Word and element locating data
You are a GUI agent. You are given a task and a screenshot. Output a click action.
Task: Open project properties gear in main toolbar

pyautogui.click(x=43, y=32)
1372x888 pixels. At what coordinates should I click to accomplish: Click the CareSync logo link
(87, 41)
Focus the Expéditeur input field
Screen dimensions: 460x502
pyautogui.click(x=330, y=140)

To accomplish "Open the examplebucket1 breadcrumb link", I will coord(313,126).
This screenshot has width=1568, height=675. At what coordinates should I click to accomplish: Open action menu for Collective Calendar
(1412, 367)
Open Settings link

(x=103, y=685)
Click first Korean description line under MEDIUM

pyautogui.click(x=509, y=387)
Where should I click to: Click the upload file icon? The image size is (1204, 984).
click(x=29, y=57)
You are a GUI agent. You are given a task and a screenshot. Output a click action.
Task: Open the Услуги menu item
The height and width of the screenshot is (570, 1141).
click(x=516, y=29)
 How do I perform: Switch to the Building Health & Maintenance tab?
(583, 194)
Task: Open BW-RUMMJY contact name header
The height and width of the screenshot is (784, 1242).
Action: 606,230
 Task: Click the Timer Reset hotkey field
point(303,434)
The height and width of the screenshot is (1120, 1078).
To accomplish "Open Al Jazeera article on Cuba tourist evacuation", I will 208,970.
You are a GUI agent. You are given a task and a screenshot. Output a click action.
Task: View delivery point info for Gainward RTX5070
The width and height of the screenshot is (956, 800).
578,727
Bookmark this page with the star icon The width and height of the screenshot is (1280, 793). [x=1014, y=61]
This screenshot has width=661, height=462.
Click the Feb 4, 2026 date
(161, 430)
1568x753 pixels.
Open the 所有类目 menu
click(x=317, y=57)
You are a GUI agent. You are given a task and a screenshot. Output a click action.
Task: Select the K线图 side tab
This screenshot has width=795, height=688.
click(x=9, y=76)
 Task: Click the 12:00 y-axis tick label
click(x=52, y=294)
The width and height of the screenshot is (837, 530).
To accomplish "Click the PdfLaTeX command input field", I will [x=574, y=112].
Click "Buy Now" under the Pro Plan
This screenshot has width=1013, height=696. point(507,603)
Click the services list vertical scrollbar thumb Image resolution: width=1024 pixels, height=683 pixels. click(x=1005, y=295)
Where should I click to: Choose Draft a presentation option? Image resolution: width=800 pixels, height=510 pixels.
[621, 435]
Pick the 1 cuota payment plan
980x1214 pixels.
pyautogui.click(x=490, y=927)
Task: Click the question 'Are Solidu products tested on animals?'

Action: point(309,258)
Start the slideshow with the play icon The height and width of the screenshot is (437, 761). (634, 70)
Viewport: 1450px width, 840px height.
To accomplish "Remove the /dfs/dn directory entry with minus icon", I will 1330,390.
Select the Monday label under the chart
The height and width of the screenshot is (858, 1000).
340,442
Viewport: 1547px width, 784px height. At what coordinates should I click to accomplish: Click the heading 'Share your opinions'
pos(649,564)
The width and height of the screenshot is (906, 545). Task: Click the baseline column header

YOUR INSTRUCTIONS:
Repeat every one of these rows exactly, word for word.

TASK SOLUTION:
You are a GUI agent. You are given a task and a screenshot. Output a click action.
Task: Open project properties gear in main toolbar

pyautogui.click(x=43, y=32)
1372x888 pixels. At what coordinates should I click to accomplish: Click the CareSync logo link
(87, 41)
Focus the Expéditeur input field
Screen dimensions: 460x502
pyautogui.click(x=330, y=140)

To accomplish "Open the examplebucket1 breadcrumb link", I will coord(313,126).
This screenshot has width=1568, height=675. At what coordinates should I click to accomplish: Open action menu for Collective Calendar
(1412, 367)
Open Settings link

(x=103, y=685)
Click first Korean description line under MEDIUM

pyautogui.click(x=509, y=387)
Where should I click to: Click the upload file icon? The image size is (1204, 984).
click(x=29, y=57)
You are a GUI agent. You are given a task and a screenshot. Output a click action.
Task: Open the Услуги menu item
The height and width of the screenshot is (570, 1141).
click(x=516, y=29)
 How do I perform: Switch to the Building Health & Maintenance tab?
(583, 194)
Task: Open BW-RUMMJY contact name header
The height and width of the screenshot is (784, 1242).
Action: 606,230
 Task: Click the Timer Reset hotkey field
point(303,434)
The height and width of the screenshot is (1120, 1078).
To accomplish "Open Al Jazeera article on Cuba tourist evacuation", I will 208,970.
You are a GUI agent. You are given a task and a screenshot. Output a click action.
Task: View delivery point info for Gainward RTX5070
The width and height of the screenshot is (956, 800).
578,727
Bookmark this page with the star icon The width and height of the screenshot is (1280, 793). [x=1014, y=61]
This screenshot has width=661, height=462.
Click the Feb 4, 2026 date
(161, 430)
1568x753 pixels.
Open the 所有类目 menu
click(x=317, y=57)
You are a GUI agent. You are given a task and a screenshot. Output a click action.
Task: Select the K线图 side tab
This screenshot has width=795, height=688.
click(x=9, y=76)
 Task: Click the 12:00 y-axis tick label
click(x=52, y=294)
The width and height of the screenshot is (837, 530).
To accomplish "Click the PdfLaTeX command input field", I will [x=574, y=112].
Click "Buy Now" under the Pro Plan
This screenshot has width=1013, height=696. point(507,603)
Click the services list vertical scrollbar thumb Image resolution: width=1024 pixels, height=683 pixels. click(x=1005, y=295)
Where should I click to: Choose Draft a presentation option? Image resolution: width=800 pixels, height=510 pixels.
[621, 435]
Pick the 1 cuota payment plan
980x1214 pixels.
pyautogui.click(x=490, y=927)
Task: Click the question 'Are Solidu products tested on animals?'

Action: point(309,258)
Start the slideshow with the play icon The height and width of the screenshot is (437, 761). (634, 70)
Viewport: 1450px width, 840px height.
To accomplish "Remove the /dfs/dn directory entry with minus icon", I will 1330,390.
Select the Monday label under the chart
The height and width of the screenshot is (858, 1000).
340,442
Viewport: 1547px width, 784px height. At what coordinates should I click to accomplish: Click the heading 'Share your opinions'
pos(649,564)
The width and height of the screenshot is (906, 545). Task: Click the baseline column header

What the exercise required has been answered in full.